▶ **The problem**
Give back all the data exactly as it was written.

▶ **Data for this exercise**
====

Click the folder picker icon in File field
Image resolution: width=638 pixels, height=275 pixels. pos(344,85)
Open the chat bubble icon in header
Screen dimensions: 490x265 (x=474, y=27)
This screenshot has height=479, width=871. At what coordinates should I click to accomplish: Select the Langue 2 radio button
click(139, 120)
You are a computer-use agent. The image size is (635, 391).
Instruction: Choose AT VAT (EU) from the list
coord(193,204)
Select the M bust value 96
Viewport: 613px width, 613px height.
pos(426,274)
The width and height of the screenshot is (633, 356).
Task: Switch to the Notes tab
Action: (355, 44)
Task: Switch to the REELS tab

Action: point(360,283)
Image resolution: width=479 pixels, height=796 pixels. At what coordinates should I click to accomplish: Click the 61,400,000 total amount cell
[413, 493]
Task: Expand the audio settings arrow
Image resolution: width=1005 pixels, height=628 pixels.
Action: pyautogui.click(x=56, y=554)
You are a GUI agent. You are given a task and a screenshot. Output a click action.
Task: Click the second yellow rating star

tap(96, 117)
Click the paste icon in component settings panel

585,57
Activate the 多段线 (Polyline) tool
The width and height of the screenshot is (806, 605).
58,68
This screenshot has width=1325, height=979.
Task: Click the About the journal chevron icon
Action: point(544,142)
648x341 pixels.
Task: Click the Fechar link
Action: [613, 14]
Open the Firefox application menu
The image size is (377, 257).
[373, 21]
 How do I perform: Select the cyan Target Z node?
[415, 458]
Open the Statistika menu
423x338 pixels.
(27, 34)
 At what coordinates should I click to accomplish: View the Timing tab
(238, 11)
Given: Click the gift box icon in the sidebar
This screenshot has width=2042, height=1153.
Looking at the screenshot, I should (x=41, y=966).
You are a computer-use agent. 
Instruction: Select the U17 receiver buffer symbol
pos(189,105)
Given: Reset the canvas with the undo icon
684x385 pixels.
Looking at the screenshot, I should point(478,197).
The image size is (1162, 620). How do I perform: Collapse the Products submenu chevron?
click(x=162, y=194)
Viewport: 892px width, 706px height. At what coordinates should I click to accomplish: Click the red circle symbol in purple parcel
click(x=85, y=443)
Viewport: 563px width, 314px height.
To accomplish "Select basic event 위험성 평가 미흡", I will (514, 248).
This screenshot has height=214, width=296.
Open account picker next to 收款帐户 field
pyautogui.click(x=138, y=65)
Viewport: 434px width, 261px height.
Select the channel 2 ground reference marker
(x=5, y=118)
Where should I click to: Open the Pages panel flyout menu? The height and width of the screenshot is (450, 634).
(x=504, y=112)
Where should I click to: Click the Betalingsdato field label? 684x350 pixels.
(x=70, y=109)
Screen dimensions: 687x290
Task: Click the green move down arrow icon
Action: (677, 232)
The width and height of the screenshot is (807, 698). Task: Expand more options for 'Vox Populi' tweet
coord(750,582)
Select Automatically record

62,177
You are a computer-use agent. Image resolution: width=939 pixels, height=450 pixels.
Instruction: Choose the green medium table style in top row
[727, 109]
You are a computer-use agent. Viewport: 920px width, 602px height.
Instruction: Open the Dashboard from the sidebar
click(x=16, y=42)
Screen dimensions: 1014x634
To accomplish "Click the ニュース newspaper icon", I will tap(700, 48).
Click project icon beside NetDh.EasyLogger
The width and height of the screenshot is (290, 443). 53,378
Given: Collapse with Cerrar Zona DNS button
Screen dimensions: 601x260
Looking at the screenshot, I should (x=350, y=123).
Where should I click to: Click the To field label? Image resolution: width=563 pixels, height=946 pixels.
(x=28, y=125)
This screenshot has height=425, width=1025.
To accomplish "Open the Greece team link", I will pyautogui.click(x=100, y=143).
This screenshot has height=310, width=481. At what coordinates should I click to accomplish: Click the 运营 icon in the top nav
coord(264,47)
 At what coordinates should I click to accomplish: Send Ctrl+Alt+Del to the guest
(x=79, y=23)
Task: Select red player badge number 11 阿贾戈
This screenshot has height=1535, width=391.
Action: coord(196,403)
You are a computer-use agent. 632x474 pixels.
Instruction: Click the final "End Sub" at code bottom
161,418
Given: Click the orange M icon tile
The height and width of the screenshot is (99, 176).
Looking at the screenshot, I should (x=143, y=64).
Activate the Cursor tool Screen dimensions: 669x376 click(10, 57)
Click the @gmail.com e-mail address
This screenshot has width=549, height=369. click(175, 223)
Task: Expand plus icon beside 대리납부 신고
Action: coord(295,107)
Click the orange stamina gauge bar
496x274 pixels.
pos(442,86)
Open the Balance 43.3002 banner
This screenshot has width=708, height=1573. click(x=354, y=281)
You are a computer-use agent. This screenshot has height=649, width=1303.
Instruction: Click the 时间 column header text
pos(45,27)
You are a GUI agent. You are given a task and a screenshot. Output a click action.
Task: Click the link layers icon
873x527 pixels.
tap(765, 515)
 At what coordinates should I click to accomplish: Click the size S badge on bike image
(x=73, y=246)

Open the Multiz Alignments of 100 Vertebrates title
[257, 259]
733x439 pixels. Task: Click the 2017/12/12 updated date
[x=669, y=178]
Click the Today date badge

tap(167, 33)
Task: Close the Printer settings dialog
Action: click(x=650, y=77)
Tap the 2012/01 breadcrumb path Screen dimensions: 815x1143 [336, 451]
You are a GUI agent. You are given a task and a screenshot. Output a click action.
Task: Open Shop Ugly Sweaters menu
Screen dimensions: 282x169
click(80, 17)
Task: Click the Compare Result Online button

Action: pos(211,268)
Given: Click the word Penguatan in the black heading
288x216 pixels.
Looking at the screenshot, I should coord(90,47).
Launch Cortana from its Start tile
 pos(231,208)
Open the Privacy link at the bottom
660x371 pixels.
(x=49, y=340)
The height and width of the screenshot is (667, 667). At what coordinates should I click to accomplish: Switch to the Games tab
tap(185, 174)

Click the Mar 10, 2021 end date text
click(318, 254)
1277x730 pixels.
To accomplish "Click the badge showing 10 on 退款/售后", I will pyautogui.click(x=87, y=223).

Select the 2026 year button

====

▶ **Completed task**
Click the folder picker icon in File field
Image resolution: width=638 pixels, height=275 pixels. pos(344,85)
Open the chat bubble icon in header
Screen dimensions: 490x265 (x=474, y=27)
This screenshot has height=479, width=871. At what coordinates should I click to accomplish: Select the Langue 2 radio button
click(139, 120)
You are a computer-use agent. The image size is (635, 391).
Instruction: Choose AT VAT (EU) from the list
coord(193,204)
Select the M bust value 96
Viewport: 613px width, 613px height.
pos(426,274)
The width and height of the screenshot is (633, 356).
Task: Switch to the Notes tab
Action: (355, 44)
Task: Switch to the REELS tab

Action: point(360,283)
Image resolution: width=479 pixels, height=796 pixels. At what coordinates should I click to accomplish: Click the 61,400,000 total amount cell
[413, 493]
Task: Expand the audio settings arrow
Image resolution: width=1005 pixels, height=628 pixels.
Action: pyautogui.click(x=56, y=554)
You are a GUI agent. You are given a task and a screenshot. Output a click action.
Task: Click the second yellow rating star

tap(96, 117)
Click the paste icon in component settings panel

585,57
Activate the 多段线 (Polyline) tool
The width and height of the screenshot is (806, 605).
58,68
This screenshot has width=1325, height=979.
Task: Click the About the journal chevron icon
Action: point(544,142)
648x341 pixels.
Task: Click the Fechar link
Action: [613, 14]
Open the Firefox application menu
The image size is (377, 257).
[373, 21]
 How do I perform: Select the cyan Target Z node?
[415, 458]
Open the Statistika menu
423x338 pixels.
(27, 34)
 At what coordinates should I click to accomplish: View the Timing tab
(238, 11)
Given: Click the gift box icon in the sidebar
This screenshot has width=2042, height=1153.
Looking at the screenshot, I should (x=41, y=966).
You are a computer-use agent. 
Instruction: Select the U17 receiver buffer symbol
pos(189,105)
Given: Reset the canvas with the undo icon
684x385 pixels.
Looking at the screenshot, I should point(478,197).
The image size is (1162, 620). How do I perform: Collapse the Products submenu chevron?
click(x=162, y=194)
Viewport: 892px width, 706px height. At what coordinates should I click to accomplish: Click the red circle symbol in purple parcel
click(x=85, y=443)
Viewport: 563px width, 314px height.
To accomplish "Select basic event 위험성 평가 미흡", I will (514, 248).
This screenshot has height=214, width=296.
Open account picker next to 收款帐户 field
pyautogui.click(x=138, y=65)
Viewport: 434px width, 261px height.
Select the channel 2 ground reference marker
(x=5, y=118)
Where should I click to: Open the Pages panel flyout menu? The height and width of the screenshot is (450, 634).
(x=504, y=112)
Where should I click to: Click the Betalingsdato field label? 684x350 pixels.
(x=70, y=109)
Screen dimensions: 687x290
Task: Click the green move down arrow icon
Action: (677, 232)
The width and height of the screenshot is (807, 698). Task: Expand more options for 'Vox Populi' tweet
coord(750,582)
Select Automatically record

62,177
You are a computer-use agent. Image resolution: width=939 pixels, height=450 pixels.
Instruction: Choose the green medium table style in top row
[727, 109]
You are a computer-use agent. Viewport: 920px width, 602px height.
Instruction: Open the Dashboard from the sidebar
click(x=16, y=42)
Screen dimensions: 1014x634
To accomplish "Click the ニュース newspaper icon", I will tap(700, 48).
Click project icon beside NetDh.EasyLogger
The width and height of the screenshot is (290, 443). 53,378
Given: Collapse with Cerrar Zona DNS button
Screen dimensions: 601x260
Looking at the screenshot, I should (x=350, y=123).
Where should I click to: Click the To field label? Image resolution: width=563 pixels, height=946 pixels.
(x=28, y=125)
This screenshot has height=425, width=1025.
To accomplish "Open the Greece team link", I will pyautogui.click(x=100, y=143).
This screenshot has height=310, width=481. At what coordinates should I click to accomplish: Click the 运营 icon in the top nav
coord(264,47)
 At what coordinates should I click to accomplish: Send Ctrl+Alt+Del to the guest
(x=79, y=23)
Task: Select red player badge number 11 阿贾戈
This screenshot has height=1535, width=391.
Action: coord(196,403)
You are a computer-use agent. 632x474 pixels.
Instruction: Click the final "End Sub" at code bottom
161,418
Given: Click the orange M icon tile
The height and width of the screenshot is (99, 176).
Looking at the screenshot, I should (x=143, y=64).
Activate the Cursor tool Screen dimensions: 669x376 click(10, 57)
Click the @gmail.com e-mail address
This screenshot has width=549, height=369. click(175, 223)
Task: Expand plus icon beside 대리납부 신고
Action: coord(295,107)
Click the orange stamina gauge bar
496x274 pixels.
pos(442,86)
Open the Balance 43.3002 banner
This screenshot has width=708, height=1573. click(x=354, y=281)
You are a computer-use agent. This screenshot has height=649, width=1303.
Instruction: Click the 时间 column header text
pos(45,27)
You are a GUI agent. You are given a task and a screenshot. Output a click action.
Task: Click the link layers icon
873x527 pixels.
tap(765, 515)
 At what coordinates should I click to accomplish: Click the size S badge on bike image
(x=73, y=246)

Open the Multiz Alignments of 100 Vertebrates title
[257, 259]
733x439 pixels. Task: Click the 2017/12/12 updated date
[x=669, y=178]
Click the Today date badge

tap(167, 33)
Task: Close the Printer settings dialog
Action: click(x=650, y=77)
Tap the 2012/01 breadcrumb path Screen dimensions: 815x1143 [336, 451]
You are a GUI agent. You are given a task and a screenshot. Output a click action.
Task: Open Shop Ugly Sweaters menu
Screen dimensions: 282x169
click(80, 17)
Task: Click the Compare Result Online button

Action: pos(211,268)
Given: Click the word Penguatan in the black heading
288x216 pixels.
Looking at the screenshot, I should coord(90,47).
Launch Cortana from its Start tile
 pos(231,208)
Open the Privacy link at the bottom
660x371 pixels.
(x=49, y=340)
The height and width of the screenshot is (667, 667). At what coordinates should I click to accomplish: Switch to the Games tab
tap(185, 174)

Click the Mar 10, 2021 end date text
click(318, 254)
1277x730 pixels.
To accomplish "Click the badge showing 10 on 退款/售后", I will pyautogui.click(x=87, y=223).

Select the 2026 year button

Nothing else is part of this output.